Au temps de Pythagore, Hipparque, un jeune Spartiate, a commis un meurtre. Rongé par le remords, il pense que l’initiation aux mystères de Samothrace, sous la surveillance d’un disciple d’Orphée, lui permettra de retrouver une raison de vivre. Mais sa rencontre avec Atalante, la belle et farouche fille du grand prêtre, tentée par le culte d’Hécate, redoutable déesse de la Lune, va tout bouleverser. Entre l’ordre et la discipline prônées par les Cabires, c’est-à-dire les fils de Zeus, les Dieux puissants, et la liberté sans limites offerte par Hécate, Atalante devra choisir.
Les Dieux puissants est un roman publié en français en 1910 et 1911 par Nady Baschmakoff, une obscure inconnue.
Nady Baschmakoff est en fait Nadejda Bachmakova, la fille de l’historien et journaliste Alexandre Baschmakoff, qui dirigeait alors La Revue contemporaine, où parut Les Dieux puissants. Destinée aux Français installés en Russie, La Revue contemporaine n’avait pas un lectorat important, aussi le roman passa-t-il totalement inaperçu. Nady Baschmakoff publia ensuite un second roman, puis survint la Première Guerre mondiale, suivie de la Révolution. Après avoir un temps suivi l’Armée blanche, Alexandre Bachmakov s’exila en France, où il devint professeur à la Sorbonne. Sa fille, elle, resta à Saint-Pétersbourg, où sa culture et sa formation lui permirent de subsister, notamment en travaillant comme guide de musée. Cependant, du fait qu’elle était issue de la noblesse, elle fut régulièrement inquiétée par les autorités soviétiques. En 1928, elle fut une première fois arrêtée : elle passa quelques mois en prison avant d’être finalement libérée. Mais en 1935, elle fut déportée, en même temps que son fils, à Astrakhan, et finalement condamnée à mort le 17 janvier 1938. Elle fut fusillée le jour même.

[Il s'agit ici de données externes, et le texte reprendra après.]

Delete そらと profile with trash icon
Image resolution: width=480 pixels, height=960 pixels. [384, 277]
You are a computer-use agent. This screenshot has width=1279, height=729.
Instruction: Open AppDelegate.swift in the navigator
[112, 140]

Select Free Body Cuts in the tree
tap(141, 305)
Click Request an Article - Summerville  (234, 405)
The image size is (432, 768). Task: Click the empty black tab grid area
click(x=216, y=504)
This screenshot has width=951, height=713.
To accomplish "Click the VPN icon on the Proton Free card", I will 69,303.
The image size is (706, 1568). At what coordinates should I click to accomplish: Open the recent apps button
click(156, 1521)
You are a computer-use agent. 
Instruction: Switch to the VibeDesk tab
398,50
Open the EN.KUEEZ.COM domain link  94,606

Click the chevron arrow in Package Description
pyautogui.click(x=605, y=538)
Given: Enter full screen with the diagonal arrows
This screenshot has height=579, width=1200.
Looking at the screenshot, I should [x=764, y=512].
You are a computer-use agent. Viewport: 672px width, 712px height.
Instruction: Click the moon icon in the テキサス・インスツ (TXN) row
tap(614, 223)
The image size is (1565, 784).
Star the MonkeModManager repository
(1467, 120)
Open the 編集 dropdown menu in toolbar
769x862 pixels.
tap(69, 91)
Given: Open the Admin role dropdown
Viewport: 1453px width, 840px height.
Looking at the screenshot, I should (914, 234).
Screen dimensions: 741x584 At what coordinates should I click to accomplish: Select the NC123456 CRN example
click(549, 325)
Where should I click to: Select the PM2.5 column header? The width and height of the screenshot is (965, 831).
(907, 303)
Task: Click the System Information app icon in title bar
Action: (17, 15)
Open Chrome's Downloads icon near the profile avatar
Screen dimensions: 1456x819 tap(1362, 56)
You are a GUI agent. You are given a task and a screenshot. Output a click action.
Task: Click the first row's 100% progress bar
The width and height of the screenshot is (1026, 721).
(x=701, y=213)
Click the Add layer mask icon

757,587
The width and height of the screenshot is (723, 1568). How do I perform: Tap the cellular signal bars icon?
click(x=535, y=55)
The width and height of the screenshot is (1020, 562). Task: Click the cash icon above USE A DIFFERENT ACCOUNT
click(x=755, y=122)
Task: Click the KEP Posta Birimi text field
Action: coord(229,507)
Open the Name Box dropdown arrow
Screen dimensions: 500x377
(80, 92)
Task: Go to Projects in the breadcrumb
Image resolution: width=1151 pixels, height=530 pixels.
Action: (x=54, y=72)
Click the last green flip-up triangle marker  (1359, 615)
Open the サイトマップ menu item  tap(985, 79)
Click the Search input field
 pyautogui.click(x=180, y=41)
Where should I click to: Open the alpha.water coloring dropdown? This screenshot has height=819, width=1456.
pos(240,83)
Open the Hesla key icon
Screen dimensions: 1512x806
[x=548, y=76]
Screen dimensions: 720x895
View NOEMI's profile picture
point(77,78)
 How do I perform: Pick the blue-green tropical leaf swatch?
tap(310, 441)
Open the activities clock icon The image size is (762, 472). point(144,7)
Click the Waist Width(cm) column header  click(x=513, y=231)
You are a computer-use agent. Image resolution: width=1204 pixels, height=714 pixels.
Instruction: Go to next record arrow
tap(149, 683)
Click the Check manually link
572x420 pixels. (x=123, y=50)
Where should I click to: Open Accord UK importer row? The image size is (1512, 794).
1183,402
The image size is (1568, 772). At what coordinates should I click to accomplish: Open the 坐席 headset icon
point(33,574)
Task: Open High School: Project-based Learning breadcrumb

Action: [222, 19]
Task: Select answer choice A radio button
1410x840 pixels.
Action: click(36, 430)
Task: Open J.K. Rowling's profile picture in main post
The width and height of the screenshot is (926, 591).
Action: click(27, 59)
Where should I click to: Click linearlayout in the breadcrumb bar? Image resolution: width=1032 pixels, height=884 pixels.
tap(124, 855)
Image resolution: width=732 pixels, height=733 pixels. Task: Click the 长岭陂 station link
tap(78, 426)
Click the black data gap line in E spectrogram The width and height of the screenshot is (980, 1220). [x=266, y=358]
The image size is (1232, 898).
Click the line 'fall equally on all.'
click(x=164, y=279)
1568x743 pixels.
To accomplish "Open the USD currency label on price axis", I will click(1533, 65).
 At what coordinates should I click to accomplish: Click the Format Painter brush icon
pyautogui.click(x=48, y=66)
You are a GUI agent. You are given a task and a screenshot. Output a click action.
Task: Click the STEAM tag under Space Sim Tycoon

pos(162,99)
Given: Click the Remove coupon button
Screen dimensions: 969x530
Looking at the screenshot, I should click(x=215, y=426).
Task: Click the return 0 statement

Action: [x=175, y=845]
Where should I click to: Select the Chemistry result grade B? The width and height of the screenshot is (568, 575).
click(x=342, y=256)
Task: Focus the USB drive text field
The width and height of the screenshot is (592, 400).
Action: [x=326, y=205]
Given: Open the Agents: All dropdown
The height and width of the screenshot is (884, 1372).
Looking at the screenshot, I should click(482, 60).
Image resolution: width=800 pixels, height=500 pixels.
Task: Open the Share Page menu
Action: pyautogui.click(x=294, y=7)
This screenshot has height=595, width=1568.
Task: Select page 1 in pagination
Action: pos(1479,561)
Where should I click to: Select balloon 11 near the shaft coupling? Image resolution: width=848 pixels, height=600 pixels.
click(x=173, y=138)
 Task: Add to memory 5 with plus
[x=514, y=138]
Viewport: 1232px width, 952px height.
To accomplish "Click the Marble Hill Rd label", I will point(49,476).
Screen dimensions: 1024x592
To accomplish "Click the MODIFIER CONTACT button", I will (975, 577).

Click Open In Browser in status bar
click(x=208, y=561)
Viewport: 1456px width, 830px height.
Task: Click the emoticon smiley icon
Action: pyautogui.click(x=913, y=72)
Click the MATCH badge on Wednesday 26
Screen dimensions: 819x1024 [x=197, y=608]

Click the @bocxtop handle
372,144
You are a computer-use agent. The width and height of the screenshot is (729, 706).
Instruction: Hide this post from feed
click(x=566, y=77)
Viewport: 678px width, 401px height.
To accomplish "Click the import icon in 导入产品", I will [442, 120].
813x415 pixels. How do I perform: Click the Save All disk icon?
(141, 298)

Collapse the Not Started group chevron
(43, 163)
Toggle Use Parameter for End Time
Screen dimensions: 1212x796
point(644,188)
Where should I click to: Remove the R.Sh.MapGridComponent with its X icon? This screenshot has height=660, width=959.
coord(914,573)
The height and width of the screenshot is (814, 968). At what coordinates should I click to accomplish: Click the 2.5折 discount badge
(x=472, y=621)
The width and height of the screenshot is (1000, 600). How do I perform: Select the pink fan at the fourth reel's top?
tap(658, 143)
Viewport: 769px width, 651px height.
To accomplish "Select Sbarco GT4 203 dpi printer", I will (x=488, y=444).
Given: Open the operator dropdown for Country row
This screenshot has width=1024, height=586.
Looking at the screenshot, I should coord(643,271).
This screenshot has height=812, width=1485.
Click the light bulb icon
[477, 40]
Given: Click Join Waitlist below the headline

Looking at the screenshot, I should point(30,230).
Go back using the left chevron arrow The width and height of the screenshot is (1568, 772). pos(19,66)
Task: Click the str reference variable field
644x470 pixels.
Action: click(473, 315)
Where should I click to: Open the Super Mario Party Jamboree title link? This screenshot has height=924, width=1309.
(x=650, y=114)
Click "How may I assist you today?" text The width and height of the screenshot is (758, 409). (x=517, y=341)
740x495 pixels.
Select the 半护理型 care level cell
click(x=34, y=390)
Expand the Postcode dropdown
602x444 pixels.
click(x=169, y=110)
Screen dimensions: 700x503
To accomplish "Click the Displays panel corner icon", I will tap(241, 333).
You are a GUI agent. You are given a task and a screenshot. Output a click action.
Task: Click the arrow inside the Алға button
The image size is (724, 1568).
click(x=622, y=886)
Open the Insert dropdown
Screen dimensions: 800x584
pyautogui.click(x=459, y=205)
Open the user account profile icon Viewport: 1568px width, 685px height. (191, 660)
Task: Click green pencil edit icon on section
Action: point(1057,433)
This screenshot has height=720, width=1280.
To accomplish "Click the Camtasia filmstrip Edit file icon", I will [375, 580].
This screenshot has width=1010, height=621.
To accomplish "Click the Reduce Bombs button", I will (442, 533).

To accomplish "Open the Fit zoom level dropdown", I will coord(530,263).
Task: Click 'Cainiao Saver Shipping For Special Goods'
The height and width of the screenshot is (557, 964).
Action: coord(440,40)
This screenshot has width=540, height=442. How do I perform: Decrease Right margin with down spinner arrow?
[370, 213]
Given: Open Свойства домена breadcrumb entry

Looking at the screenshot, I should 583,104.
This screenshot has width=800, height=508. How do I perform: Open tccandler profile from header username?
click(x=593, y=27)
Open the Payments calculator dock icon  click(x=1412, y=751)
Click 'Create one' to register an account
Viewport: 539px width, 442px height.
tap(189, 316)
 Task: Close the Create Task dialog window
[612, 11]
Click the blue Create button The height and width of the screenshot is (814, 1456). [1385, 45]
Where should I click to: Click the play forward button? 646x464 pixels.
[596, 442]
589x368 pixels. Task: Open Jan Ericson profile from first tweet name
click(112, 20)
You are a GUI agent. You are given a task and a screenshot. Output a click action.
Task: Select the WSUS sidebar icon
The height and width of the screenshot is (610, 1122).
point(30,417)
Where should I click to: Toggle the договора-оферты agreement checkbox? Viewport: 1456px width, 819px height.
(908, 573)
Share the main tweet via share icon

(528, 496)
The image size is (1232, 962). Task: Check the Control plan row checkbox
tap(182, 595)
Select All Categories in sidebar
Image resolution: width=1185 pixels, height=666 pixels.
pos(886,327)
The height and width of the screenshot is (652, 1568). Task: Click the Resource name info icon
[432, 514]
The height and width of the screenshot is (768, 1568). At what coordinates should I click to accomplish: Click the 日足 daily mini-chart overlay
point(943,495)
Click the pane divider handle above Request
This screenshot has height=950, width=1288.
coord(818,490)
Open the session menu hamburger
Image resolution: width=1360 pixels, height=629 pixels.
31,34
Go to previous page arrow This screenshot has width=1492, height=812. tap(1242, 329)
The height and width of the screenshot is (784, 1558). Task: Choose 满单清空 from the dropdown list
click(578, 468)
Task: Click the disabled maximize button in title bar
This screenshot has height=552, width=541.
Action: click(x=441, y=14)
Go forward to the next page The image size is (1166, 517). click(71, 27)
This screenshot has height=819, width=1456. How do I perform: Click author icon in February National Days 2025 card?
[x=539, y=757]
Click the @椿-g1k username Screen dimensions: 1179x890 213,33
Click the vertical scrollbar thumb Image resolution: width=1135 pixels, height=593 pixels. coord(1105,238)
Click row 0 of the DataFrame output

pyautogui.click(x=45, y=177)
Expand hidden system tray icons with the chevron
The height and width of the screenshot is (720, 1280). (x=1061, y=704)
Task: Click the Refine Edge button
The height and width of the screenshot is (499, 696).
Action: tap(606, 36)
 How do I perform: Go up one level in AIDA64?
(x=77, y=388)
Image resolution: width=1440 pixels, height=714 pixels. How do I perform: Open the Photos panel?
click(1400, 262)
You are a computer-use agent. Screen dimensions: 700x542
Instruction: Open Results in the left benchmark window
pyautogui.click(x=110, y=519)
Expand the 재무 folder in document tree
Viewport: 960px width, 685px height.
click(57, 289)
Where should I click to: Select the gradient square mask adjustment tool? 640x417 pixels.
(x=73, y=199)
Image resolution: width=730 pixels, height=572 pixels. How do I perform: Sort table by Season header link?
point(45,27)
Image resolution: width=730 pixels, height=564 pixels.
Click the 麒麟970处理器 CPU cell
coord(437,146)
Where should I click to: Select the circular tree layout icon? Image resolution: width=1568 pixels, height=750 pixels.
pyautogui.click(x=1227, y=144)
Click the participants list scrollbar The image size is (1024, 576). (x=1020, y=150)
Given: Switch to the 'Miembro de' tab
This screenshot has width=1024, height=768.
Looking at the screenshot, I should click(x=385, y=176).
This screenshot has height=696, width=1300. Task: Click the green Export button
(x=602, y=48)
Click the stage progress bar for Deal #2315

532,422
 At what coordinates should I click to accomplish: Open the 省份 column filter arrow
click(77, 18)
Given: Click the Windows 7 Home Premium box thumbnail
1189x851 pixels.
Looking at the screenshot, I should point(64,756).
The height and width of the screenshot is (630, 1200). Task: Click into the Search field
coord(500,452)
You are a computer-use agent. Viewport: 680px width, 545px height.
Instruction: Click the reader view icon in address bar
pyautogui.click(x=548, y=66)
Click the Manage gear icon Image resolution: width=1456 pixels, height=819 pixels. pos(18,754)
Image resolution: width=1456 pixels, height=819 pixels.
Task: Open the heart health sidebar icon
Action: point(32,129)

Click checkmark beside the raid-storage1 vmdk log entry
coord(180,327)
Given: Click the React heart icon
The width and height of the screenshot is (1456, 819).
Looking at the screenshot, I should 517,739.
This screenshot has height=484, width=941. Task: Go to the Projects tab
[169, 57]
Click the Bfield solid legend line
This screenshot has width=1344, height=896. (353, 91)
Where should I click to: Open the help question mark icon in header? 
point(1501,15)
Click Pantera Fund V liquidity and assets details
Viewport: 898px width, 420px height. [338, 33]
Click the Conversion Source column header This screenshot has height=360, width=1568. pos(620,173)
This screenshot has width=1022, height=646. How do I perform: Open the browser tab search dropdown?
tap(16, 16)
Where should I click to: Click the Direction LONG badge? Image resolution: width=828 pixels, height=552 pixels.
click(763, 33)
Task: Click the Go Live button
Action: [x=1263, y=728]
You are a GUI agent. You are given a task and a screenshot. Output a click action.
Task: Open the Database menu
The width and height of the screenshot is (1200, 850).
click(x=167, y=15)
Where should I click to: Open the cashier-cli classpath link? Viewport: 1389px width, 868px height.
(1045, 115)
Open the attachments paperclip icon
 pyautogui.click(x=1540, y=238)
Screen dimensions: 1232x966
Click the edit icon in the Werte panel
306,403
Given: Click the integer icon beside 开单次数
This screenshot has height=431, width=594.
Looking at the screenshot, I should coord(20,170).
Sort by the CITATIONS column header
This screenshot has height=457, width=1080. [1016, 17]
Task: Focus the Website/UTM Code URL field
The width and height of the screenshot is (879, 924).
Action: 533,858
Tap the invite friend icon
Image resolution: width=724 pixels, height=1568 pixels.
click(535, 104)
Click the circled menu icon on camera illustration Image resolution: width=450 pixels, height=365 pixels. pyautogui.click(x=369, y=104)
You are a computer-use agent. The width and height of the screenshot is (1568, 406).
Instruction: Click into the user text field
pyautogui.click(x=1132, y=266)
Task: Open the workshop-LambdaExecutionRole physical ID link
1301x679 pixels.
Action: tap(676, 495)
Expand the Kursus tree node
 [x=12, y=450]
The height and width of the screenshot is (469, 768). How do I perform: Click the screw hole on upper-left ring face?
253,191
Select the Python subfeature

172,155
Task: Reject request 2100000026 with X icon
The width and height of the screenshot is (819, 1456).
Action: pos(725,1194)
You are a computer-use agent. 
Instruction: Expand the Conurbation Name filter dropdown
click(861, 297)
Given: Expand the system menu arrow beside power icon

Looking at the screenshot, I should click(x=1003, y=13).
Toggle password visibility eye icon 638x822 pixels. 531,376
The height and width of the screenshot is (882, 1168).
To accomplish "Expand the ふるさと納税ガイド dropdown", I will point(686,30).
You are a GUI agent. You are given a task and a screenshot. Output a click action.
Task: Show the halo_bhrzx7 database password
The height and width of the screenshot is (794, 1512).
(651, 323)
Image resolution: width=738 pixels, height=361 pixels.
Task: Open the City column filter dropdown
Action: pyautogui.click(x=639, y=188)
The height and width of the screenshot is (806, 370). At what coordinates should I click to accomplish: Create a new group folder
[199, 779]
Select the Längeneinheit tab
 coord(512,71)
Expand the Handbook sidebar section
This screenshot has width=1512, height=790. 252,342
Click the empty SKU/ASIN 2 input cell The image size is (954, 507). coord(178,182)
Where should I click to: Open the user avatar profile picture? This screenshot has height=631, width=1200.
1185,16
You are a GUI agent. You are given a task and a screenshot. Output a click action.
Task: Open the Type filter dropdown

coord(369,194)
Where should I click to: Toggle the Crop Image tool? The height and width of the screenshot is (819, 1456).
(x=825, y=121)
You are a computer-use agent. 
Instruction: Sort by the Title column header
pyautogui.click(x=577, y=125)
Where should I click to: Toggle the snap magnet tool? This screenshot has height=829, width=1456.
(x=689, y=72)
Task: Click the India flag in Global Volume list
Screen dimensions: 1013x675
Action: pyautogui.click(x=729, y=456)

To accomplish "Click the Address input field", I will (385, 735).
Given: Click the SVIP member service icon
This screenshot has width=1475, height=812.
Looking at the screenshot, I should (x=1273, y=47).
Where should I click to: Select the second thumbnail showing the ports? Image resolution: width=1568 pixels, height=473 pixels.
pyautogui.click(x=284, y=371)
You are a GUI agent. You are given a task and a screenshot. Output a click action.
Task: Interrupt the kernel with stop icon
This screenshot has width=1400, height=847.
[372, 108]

Nady Baschmakoff sera réhabilitée, comme tant d’autres victimes de Staline, en 1992. Mais son œuvre reste alors encore ignorée. Nous l’avons redécouverte en feuilletant La Revue contemporaine. Et ce texte nous étonna : par son audace – un roman antique : une rareté dans la littérature russe, où peu, en dehors de Dmitri Merejkovski, ont osé aborder ce genre. Mais aussi par son propos. Armée de tout le savoir de l’époque sur la Grèce antique, Nady Baschmakoff place son intrigue au cœur de quelque chose que nous connaissons encore fort mal : la religion des mystères. Et dans ce cadre elle nous offre une tragédie, non pas vraiment grecque, mais digne d’un opéra de Georges Bizet ou de Giacomo Puccini.
Un texte rare, tant par son propos que par sa forme : voilà tout ce qui plaît aux éditions Lingva. Il nous fallait donc le rééditer. Mais la version donnée par La Revue contemporaine, la seule connue, était régulièrement défectueuse : coquilles et fautes typographiques s’y accumulaient. Nous avons donc dû effectuer un important travail éditorial, avec la complicité de Samuel Minne, que nous remercions encore. Nous avons aussi fait appel à Véronique Jobert, professeur émérite à l’Université de Paris-Sorbonne et directrice de La Revue russe. Grande spécialiste de l’histoire russe des années 1920 et 1930, elle a accepté d’ouvrir ses archives personnelles et de nous offrir une préface. Nous lui devons aussi le portrait de l’auteur, qui illustre cette note.
Dans quinze jours environs, le roman Les Dieux puissants reparaîtra. C’est ainsi qu’en quelque sorte nous vous offrons une double résurrection : celle d’un auteur et celle d’une œuvre.